„Hotel Dellbrück ist der vierte Roman von Michael Göring - und sein bester“, urteilt Dr. Birte Lipinski, Leiterin des Buddenbrookhauses. „Der Text ist Familiengeschichte und Entwicklungsroman zugleich. Er nimmt seine Leser mit auf eine Reise von Lippstadt in die Welt und wieder zurück.“ Der Autor erzählt in klarer Sprache, beinahe leichtfüßig, aber immer einfühlsam von den großen Themen unserer Epoche. Zwei Generationen, zwei Entwicklungsgeschichten werden miteinander verknüpft und eingebettet in mehr als acht Jahrzehnte: Im Dezember 1938 sitzt der fünfzehnjährige Sigmund im Zug nach England. Der Kindertransport rettet dem jüdischen Waisenkind das Leben. Aufge-wachsen im „Hotel Dellbrück“ in westfälisch-katholischer Provinz, kommt Sigmund nach Cornwall. Hier nimmt sich ein methodistisches Ehepaar seiner an. Sigmund überlebt den Krieg, konvertiert und wird Lehrer. 1949 entscheidet er sich, in seine alte Heimat zurückzukehren: Er heiratet die Tochter der Hotelbesitzer, unterrichtet an der hiesigen Schule und wird Vater zweier Töchter und eines Sohnes, Frido. Seiner Frau zuliebe wird Sigmund Katholik. Doch wirklich heimisch kann Sigmund in diesem neuen Deutschland nicht mehr werden, die NS-Vergangenheit lässt ihn nicht los. Er reist in seiner Freizeit durch die Orte der Region, recherchiert, schreibt Aufsätze und Artikel, die oft keinen Weg in die Zeitungen finden. Die Frage, warum ausgerechnet er den Holocaust überlebt hat, wird Sigmund zur Obsession.

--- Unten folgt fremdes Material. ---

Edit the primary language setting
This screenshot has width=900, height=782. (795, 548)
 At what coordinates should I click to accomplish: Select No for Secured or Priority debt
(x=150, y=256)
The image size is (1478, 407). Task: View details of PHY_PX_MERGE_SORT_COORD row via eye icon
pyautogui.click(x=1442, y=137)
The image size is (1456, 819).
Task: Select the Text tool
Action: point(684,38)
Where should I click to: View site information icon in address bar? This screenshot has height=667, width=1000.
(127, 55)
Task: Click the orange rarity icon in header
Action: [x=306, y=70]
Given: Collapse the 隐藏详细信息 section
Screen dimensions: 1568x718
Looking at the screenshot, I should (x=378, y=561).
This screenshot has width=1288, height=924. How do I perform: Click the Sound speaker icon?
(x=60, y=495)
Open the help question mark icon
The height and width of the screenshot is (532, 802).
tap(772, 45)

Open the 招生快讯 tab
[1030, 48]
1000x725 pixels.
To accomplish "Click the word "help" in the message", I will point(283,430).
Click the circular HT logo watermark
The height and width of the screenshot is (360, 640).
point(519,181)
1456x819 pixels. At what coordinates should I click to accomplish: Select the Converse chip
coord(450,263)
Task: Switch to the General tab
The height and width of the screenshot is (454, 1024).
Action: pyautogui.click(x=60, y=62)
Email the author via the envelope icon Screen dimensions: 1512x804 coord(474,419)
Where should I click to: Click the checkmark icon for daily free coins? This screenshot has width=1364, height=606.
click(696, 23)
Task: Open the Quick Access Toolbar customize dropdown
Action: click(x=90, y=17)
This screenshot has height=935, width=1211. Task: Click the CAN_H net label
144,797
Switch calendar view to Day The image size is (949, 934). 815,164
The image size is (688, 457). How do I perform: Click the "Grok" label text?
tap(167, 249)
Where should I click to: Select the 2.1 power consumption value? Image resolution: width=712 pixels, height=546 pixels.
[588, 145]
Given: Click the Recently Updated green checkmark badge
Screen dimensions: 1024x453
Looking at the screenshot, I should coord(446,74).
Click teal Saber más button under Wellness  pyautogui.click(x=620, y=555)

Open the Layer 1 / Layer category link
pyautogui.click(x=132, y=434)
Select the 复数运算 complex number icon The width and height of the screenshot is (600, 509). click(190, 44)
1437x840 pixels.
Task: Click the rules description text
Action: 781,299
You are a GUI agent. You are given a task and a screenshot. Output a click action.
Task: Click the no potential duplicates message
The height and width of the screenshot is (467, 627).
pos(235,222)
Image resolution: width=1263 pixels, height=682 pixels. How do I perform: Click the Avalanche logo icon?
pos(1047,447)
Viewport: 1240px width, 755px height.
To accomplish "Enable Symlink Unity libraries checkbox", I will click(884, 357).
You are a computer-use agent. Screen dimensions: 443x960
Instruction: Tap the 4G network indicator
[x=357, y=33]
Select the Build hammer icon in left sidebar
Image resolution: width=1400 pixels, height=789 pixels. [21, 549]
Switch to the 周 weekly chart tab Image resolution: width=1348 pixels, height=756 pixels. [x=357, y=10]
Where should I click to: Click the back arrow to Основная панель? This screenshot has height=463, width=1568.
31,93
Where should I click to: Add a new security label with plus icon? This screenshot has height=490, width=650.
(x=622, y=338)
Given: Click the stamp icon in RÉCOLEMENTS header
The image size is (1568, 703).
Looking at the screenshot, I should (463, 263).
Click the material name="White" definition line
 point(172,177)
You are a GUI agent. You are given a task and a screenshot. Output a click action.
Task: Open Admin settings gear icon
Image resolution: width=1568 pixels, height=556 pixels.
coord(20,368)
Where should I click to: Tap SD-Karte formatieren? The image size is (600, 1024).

Sein Sohn Frido entflieht schließlich diesem Vater, der nicht von der Vergangenheit lassen kann: Er besteigt, gerade das Abitur in der Tasche, einen Magic Bus und reist nach Indien, wird Bhagwan‐Anhänger und lernt in Poona die Australierin Cleo kennen. Ihr folgt er auf den fünften Kontinent, heiratet sie und erfährt, dass auch ihr Vater Jude ist. Beide setzen an den Anfang des Lebens ihres gemeinsamen Sohnes ein jüdisches Ritual.
2018 kehrt Frido nach Deutschland zurück, aus dem „Hotel Dellbrück“ ist eine Flüchtlingsunterkunft geworden. In der Begegnung mit dem syrischen Flüchtling Djad erkennt Frido die Flucht vor Gewalt und Krieg als wiederkehrendes Thema der Gegenwart. Der Gang durch das ehemalige Hotel verändert Fridos Leben...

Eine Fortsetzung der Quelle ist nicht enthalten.